__THE PROBLEM__
Restate the records so that not a single word differs.

(Stored items from a collection)
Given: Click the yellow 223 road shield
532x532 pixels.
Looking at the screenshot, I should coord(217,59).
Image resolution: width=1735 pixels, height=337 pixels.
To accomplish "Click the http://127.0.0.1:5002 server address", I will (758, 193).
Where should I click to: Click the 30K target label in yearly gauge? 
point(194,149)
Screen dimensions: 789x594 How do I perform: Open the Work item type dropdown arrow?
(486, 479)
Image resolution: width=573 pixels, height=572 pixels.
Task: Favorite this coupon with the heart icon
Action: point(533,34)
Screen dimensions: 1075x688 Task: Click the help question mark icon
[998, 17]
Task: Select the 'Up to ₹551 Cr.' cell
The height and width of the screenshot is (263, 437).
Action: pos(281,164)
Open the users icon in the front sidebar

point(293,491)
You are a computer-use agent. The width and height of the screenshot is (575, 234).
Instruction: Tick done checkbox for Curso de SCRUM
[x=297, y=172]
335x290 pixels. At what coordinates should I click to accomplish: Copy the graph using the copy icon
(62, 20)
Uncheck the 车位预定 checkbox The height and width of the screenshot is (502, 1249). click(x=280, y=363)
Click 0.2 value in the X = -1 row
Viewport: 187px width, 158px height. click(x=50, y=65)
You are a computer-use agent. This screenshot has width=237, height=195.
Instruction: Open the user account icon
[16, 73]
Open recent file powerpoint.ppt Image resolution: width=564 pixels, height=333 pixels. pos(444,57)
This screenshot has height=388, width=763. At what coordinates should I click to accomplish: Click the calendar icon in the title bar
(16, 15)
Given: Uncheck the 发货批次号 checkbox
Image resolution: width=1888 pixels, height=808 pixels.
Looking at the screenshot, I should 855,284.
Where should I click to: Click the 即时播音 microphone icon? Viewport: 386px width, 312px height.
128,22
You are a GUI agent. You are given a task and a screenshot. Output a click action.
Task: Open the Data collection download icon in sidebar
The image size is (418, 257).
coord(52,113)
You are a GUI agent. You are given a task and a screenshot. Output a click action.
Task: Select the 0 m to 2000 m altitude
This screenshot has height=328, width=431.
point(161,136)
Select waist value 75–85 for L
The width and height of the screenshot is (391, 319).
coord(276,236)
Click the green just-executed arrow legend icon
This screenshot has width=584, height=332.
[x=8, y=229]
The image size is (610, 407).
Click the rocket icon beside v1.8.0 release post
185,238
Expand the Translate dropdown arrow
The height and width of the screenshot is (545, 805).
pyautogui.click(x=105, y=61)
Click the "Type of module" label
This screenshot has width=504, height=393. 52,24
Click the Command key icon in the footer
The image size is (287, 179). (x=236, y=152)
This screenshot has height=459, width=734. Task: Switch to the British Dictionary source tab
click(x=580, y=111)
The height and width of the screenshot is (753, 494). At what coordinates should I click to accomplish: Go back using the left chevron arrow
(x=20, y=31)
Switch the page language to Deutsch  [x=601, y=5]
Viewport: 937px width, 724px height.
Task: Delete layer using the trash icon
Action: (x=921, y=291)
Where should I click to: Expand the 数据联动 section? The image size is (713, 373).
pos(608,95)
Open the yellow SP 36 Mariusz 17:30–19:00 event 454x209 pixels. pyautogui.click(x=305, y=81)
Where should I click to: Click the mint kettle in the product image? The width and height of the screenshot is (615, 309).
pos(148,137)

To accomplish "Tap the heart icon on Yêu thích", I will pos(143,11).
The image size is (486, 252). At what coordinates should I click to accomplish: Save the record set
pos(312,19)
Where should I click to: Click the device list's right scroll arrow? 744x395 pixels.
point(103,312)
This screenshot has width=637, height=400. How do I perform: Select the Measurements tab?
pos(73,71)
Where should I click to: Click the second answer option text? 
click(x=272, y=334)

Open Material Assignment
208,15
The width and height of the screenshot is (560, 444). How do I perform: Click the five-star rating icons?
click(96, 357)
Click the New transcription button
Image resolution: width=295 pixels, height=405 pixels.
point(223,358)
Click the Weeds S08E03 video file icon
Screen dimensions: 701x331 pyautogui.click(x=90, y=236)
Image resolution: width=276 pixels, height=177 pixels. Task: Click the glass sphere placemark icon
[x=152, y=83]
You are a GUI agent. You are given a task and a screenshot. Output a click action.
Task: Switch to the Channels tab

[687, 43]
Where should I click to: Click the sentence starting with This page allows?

__FINAL ANSWER__
Given: Click the yellow 223 road shield
532x532 pixels.
Looking at the screenshot, I should coord(217,59).
Image resolution: width=1735 pixels, height=337 pixels.
To accomplish "Click the http://127.0.0.1:5002 server address", I will (758, 193).
Where should I click to: Click the 30K target label in yearly gauge? 
point(194,149)
Screen dimensions: 789x594 How do I perform: Open the Work item type dropdown arrow?
(486, 479)
Image resolution: width=573 pixels, height=572 pixels.
Task: Favorite this coupon with the heart icon
Action: point(533,34)
Screen dimensions: 1075x688 Task: Click the help question mark icon
[998, 17]
Task: Select the 'Up to ₹551 Cr.' cell
The height and width of the screenshot is (263, 437).
Action: pos(281,164)
Open the users icon in the front sidebar

point(293,491)
You are a computer-use agent. The width and height of the screenshot is (575, 234).
Instruction: Tick done checkbox for Curso de SCRUM
[x=297, y=172]
335x290 pixels. At what coordinates should I click to accomplish: Copy the graph using the copy icon
(62, 20)
Uncheck the 车位预定 checkbox The height and width of the screenshot is (502, 1249). click(x=280, y=363)
Click 0.2 value in the X = -1 row
Viewport: 187px width, 158px height. click(x=50, y=65)
You are a computer-use agent. This screenshot has width=237, height=195.
Instruction: Open the user account icon
[16, 73]
Open recent file powerpoint.ppt Image resolution: width=564 pixels, height=333 pixels. pos(444,57)
This screenshot has height=388, width=763. At what coordinates should I click to accomplish: Click the calendar icon in the title bar
(16, 15)
Given: Uncheck the 发货批次号 checkbox
Image resolution: width=1888 pixels, height=808 pixels.
Looking at the screenshot, I should 855,284.
Where should I click to: Click the 即时播音 microphone icon? Viewport: 386px width, 312px height.
128,22
You are a GUI agent. You are given a task and a screenshot. Output a click action.
Task: Open the Data collection download icon in sidebar
The image size is (418, 257).
coord(52,113)
You are a GUI agent. You are given a task and a screenshot. Output a click action.
Task: Select the 0 m to 2000 m altitude
This screenshot has height=328, width=431.
point(161,136)
Select waist value 75–85 for L
The width and height of the screenshot is (391, 319).
coord(276,236)
Click the green just-executed arrow legend icon
This screenshot has width=584, height=332.
[x=8, y=229]
The image size is (610, 407).
Click the rocket icon beside v1.8.0 release post
185,238
Expand the Translate dropdown arrow
The height and width of the screenshot is (545, 805).
pyautogui.click(x=105, y=61)
Click the "Type of module" label
This screenshot has width=504, height=393. 52,24
Click the Command key icon in the footer
The image size is (287, 179). (x=236, y=152)
This screenshot has height=459, width=734. Task: Switch to the British Dictionary source tab
click(x=580, y=111)
The height and width of the screenshot is (753, 494). At what coordinates should I click to accomplish: Go back using the left chevron arrow
(x=20, y=31)
Switch the page language to Deutsch  [x=601, y=5]
Viewport: 937px width, 724px height.
Task: Delete layer using the trash icon
Action: (x=921, y=291)
Where should I click to: Expand the 数据联动 section? The image size is (713, 373).
pos(608,95)
Open the yellow SP 36 Mariusz 17:30–19:00 event 454x209 pixels. pyautogui.click(x=305, y=81)
Where should I click to: Click the mint kettle in the product image? The width and height of the screenshot is (615, 309).
pos(148,137)

To accomplish "Tap the heart icon on Yêu thích", I will pos(143,11).
The image size is (486, 252). At what coordinates should I click to accomplish: Save the record set
pos(312,19)
Where should I click to: Click the device list's right scroll arrow? 744x395 pixels.
point(103,312)
This screenshot has width=637, height=400. How do I perform: Select the Measurements tab?
pos(73,71)
Where should I click to: Click the second answer option text? 
click(x=272, y=334)

Open Material Assignment
208,15
The width and height of the screenshot is (560, 444). How do I perform: Click the five-star rating icons?
click(96, 357)
Click the New transcription button
Image resolution: width=295 pixels, height=405 pixels.
point(223,358)
Click the Weeds S08E03 video file icon
Screen dimensions: 701x331 pyautogui.click(x=90, y=236)
Image resolution: width=276 pixels, height=177 pixels. Task: Click the glass sphere placemark icon
[x=152, y=83]
You are a GUI agent. You are given a task and a screenshot. Output a click action.
Task: Switch to the Channels tab

[687, 43]
Where should I click to: Click the sentence starting with This page allows?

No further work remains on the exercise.